Assignment – Extract from the listing each line in which the word "email" appears.

Records supplied –
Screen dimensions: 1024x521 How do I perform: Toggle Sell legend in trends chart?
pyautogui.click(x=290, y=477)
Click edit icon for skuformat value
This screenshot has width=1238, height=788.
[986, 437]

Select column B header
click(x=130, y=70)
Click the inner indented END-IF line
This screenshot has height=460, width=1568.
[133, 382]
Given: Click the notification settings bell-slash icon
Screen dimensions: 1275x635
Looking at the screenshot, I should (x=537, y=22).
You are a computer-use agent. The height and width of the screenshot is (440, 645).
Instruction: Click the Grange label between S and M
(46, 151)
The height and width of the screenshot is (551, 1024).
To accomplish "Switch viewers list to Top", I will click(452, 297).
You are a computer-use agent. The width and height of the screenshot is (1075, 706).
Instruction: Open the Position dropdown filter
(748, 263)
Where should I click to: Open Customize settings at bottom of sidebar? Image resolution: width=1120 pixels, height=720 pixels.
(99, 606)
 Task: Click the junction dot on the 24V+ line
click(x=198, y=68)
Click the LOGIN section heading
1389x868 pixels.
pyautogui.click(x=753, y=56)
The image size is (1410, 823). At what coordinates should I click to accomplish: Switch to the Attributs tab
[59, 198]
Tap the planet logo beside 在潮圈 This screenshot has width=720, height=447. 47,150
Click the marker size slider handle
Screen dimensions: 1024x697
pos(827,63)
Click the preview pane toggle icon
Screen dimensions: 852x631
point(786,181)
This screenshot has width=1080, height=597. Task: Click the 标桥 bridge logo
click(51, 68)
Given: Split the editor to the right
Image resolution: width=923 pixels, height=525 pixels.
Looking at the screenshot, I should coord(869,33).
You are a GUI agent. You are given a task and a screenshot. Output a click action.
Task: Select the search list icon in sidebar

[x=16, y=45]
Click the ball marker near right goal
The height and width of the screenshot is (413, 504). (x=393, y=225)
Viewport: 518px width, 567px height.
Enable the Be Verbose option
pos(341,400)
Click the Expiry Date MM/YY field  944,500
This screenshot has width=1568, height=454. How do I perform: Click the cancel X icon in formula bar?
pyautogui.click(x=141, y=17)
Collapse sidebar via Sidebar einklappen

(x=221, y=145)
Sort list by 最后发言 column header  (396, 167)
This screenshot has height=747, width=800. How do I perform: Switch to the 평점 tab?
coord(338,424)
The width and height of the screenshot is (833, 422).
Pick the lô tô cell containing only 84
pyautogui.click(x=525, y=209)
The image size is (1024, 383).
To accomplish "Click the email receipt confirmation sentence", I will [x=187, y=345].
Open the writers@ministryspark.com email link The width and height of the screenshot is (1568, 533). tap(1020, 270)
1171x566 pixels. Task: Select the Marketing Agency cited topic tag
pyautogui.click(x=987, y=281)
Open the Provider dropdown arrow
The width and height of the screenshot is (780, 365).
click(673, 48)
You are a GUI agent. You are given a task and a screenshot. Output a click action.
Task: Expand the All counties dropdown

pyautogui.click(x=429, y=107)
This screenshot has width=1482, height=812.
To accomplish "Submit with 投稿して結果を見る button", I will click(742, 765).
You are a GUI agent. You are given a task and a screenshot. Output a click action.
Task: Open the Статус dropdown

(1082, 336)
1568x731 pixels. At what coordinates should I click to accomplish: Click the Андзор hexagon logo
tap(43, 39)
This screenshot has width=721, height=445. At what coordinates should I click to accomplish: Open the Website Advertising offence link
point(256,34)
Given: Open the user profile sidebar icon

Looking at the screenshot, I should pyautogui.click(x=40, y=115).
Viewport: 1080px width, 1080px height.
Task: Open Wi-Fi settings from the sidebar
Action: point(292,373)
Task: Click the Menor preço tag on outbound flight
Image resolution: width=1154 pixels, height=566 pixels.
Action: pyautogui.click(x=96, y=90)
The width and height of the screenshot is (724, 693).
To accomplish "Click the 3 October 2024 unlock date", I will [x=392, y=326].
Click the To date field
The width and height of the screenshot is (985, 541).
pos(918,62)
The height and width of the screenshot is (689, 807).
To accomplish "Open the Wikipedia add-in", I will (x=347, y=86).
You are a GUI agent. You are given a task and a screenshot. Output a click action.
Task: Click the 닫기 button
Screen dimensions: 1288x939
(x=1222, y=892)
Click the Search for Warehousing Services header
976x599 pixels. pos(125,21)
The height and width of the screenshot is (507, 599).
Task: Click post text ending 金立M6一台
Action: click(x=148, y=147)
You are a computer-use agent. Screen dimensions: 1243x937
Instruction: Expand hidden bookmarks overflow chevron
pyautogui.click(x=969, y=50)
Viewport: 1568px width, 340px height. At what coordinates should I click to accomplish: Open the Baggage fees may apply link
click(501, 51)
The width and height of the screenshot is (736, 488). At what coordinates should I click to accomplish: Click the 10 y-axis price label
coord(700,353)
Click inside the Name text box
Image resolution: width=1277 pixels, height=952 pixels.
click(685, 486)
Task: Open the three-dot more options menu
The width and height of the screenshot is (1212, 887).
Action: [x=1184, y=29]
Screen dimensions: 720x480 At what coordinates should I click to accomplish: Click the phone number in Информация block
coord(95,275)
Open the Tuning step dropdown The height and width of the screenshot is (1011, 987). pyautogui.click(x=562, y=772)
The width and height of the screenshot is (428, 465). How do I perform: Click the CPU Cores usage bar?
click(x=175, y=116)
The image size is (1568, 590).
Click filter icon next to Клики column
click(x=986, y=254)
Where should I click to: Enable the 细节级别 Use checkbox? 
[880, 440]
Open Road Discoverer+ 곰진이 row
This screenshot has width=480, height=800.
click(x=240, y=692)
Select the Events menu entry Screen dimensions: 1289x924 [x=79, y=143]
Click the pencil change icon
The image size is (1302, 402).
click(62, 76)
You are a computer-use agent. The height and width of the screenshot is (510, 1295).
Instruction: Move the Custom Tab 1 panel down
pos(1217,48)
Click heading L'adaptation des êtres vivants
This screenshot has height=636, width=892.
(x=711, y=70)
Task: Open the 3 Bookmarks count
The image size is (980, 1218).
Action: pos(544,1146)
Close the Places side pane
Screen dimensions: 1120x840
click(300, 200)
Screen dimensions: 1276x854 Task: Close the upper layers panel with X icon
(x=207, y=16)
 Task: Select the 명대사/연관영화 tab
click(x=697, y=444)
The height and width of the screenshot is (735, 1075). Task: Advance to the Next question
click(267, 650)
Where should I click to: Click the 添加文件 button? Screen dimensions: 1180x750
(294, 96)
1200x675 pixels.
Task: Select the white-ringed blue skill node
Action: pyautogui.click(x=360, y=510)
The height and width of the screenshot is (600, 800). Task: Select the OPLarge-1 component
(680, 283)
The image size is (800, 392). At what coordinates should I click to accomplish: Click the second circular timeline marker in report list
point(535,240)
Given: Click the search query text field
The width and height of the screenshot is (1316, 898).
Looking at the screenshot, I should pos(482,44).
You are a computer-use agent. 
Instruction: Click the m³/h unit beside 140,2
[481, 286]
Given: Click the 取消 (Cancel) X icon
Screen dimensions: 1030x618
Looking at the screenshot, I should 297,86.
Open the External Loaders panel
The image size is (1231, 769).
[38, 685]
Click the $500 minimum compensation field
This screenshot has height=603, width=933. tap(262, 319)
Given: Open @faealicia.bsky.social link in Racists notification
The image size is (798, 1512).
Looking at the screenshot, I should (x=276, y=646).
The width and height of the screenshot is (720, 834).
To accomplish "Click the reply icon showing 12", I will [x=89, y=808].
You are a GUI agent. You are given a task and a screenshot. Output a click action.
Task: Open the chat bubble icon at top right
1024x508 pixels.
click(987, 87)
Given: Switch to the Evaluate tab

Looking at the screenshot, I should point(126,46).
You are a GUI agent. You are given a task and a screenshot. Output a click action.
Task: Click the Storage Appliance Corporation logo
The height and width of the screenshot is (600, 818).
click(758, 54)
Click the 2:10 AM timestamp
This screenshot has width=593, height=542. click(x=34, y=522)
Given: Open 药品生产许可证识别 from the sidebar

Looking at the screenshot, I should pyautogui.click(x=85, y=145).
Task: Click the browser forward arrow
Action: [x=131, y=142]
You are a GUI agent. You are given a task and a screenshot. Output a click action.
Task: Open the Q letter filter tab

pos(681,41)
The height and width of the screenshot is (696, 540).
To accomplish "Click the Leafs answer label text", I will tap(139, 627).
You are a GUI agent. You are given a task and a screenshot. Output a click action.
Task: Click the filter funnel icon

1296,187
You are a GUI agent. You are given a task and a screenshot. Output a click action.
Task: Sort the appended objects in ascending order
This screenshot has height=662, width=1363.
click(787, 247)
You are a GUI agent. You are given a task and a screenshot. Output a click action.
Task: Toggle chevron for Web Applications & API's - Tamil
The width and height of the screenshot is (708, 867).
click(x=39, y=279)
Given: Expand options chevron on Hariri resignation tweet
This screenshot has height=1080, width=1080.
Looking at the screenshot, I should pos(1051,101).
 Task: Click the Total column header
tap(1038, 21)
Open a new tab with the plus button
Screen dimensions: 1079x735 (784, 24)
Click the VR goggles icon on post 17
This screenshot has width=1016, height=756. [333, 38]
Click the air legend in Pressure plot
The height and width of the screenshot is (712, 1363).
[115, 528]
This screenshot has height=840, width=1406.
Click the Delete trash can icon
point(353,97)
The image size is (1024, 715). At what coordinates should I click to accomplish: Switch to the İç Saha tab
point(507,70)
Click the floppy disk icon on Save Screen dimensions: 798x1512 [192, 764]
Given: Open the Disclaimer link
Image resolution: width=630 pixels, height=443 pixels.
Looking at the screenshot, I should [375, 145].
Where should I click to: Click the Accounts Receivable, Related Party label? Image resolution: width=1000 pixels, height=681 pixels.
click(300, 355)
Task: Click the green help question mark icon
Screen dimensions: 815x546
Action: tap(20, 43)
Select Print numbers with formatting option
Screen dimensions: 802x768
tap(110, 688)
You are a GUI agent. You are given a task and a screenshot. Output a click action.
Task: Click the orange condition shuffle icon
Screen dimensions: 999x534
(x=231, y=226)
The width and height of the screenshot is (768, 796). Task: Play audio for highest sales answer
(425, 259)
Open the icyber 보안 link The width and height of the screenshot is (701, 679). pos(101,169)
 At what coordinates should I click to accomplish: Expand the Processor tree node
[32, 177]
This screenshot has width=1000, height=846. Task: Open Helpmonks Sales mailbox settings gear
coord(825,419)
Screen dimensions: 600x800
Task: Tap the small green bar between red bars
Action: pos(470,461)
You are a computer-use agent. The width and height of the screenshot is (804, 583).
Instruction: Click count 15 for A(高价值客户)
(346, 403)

Exercise answer –
To accomplish "Click the email receipt confirmation sentence", I will [x=187, y=345].
Open the writers@ministryspark.com email link The width and height of the screenshot is (1568, 533). tap(1020, 270)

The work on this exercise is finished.